• **THE PROBLEM**
Please write out all of the rows again, switching every "GUI agent" to "interface agent" and leaving everything else unchanged.

• **DATASET CONTENT**
• • • • •

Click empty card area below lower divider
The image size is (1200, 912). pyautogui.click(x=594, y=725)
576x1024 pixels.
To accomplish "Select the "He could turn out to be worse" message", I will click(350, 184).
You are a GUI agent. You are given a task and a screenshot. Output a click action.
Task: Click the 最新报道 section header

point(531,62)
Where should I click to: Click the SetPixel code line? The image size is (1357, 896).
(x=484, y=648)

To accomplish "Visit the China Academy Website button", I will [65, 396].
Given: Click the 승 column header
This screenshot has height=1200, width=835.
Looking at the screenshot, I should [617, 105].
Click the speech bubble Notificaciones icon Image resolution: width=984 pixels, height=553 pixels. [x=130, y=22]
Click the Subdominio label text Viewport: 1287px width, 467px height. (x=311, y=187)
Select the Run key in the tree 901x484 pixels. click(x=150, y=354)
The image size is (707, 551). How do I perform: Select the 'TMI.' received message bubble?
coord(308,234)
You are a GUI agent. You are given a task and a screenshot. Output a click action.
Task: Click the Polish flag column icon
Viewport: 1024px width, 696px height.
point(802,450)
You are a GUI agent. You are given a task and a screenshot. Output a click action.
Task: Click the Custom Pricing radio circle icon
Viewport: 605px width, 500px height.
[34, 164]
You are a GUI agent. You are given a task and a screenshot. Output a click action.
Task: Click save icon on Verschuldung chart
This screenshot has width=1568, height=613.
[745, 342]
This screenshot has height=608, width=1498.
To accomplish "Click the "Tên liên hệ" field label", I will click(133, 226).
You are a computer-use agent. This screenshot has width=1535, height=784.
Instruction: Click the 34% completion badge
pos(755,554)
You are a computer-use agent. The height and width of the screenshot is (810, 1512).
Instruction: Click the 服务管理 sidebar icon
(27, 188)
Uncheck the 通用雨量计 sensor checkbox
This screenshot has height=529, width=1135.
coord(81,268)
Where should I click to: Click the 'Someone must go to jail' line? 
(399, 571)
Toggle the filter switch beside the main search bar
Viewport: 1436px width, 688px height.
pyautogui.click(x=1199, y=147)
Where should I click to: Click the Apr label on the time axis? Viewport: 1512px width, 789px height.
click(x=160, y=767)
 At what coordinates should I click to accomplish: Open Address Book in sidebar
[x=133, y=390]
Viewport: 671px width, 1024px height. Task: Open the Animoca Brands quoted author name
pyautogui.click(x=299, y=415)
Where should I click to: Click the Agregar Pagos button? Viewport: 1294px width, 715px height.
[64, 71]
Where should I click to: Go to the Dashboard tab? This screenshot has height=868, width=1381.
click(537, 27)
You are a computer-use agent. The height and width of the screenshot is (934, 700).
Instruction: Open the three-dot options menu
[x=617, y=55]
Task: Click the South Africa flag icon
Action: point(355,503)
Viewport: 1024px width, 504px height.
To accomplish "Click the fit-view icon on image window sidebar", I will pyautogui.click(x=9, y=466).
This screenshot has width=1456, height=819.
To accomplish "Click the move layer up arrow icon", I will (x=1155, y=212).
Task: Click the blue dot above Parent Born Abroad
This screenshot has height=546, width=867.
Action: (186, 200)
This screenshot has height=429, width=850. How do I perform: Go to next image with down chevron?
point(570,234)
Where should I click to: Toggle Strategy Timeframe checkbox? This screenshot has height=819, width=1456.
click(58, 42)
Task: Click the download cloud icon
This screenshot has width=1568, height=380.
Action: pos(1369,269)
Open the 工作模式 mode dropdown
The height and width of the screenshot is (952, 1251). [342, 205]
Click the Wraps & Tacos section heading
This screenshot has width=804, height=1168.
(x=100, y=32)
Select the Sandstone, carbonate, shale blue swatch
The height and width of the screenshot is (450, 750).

• • • • •

• **FULL ANSWER**
Click empty card area below lower divider
The image size is (1200, 912). pyautogui.click(x=594, y=725)
576x1024 pixels.
To accomplish "Select the "He could turn out to be worse" message", I will click(350, 184).
You are a interface agent. You are given a task and a screenshot. Output a click action.
Task: Click the 最新报道 section header

point(531,62)
Where should I click to: Click the SetPixel code line? The image size is (1357, 896).
(x=484, y=648)

To accomplish "Visit the China Academy Website button", I will [65, 396].
Given: Click the 승 column header
This screenshot has height=1200, width=835.
Looking at the screenshot, I should [617, 105].
Click the speech bubble Notificaciones icon Image resolution: width=984 pixels, height=553 pixels. [x=130, y=22]
Click the Subdominio label text Viewport: 1287px width, 467px height. (x=311, y=187)
Select the Run key in the tree 901x484 pixels. click(x=150, y=354)
The image size is (707, 551). How do I perform: Select the 'TMI.' received message bubble?
coord(308,234)
You are a interface agent. You are given a task and a screenshot. Output a click action.
Task: Click the Polish flag column icon
Viewport: 1024px width, 696px height.
point(802,450)
You are a interface agent. You are given a task and a screenshot. Output a click action.
Task: Click the Custom Pricing radio circle icon
Viewport: 605px width, 500px height.
[34, 164]
You are a interface agent. You are given a task and a screenshot. Output a click action.
Task: Click save icon on Verschuldung chart
This screenshot has width=1568, height=613.
[745, 342]
This screenshot has height=608, width=1498.
To accomplish "Click the "Tên liên hệ" field label", I will click(133, 226).
You are a computer-use agent. This screenshot has width=1535, height=784.
Instruction: Click the 34% completion badge
pos(755,554)
You are a computer-use agent. The height and width of the screenshot is (810, 1512).
Instruction: Click the 服务管理 sidebar icon
(27, 188)
Uncheck the 通用雨量计 sensor checkbox
This screenshot has height=529, width=1135.
coord(81,268)
Where should I click to: Click the 'Someone must go to jail' line? 
(399, 571)
Toggle the filter switch beside the main search bar
Viewport: 1436px width, 688px height.
pyautogui.click(x=1199, y=147)
Where should I click to: Click the Apr label on the time axis? Viewport: 1512px width, 789px height.
click(x=160, y=767)
 At what coordinates should I click to accomplish: Open Address Book in sidebar
[x=133, y=390]
Viewport: 671px width, 1024px height. Task: Open the Animoca Brands quoted author name
pyautogui.click(x=299, y=415)
Where should I click to: Click the Agregar Pagos button? Viewport: 1294px width, 715px height.
[64, 71]
Where should I click to: Go to the Dashboard tab? This screenshot has height=868, width=1381.
click(537, 27)
You are a computer-use agent. The height and width of the screenshot is (934, 700).
Instruction: Open the three-dot options menu
[x=617, y=55]
Task: Click the South Africa flag icon
Action: point(355,503)
Viewport: 1024px width, 504px height.
To accomplish "Click the fit-view icon on image window sidebar", I will pyautogui.click(x=9, y=466).
This screenshot has width=1456, height=819.
To accomplish "Click the move layer up arrow icon", I will (x=1155, y=212).
Task: Click the blue dot above Parent Born Abroad
This screenshot has height=546, width=867.
Action: (186, 200)
This screenshot has height=429, width=850. How do I perform: Go to next image with down chevron?
point(570,234)
Where should I click to: Toggle Strategy Timeframe checkbox? This screenshot has height=819, width=1456.
click(58, 42)
Task: Click the download cloud icon
This screenshot has width=1568, height=380.
Action: pos(1369,269)
Open the 工作模式 mode dropdown
The height and width of the screenshot is (952, 1251). [342, 205]
Click the Wraps & Tacos section heading
This screenshot has width=804, height=1168.
(x=100, y=32)
Select the Sandstone, carbonate, shale blue swatch
The height and width of the screenshot is (450, 750).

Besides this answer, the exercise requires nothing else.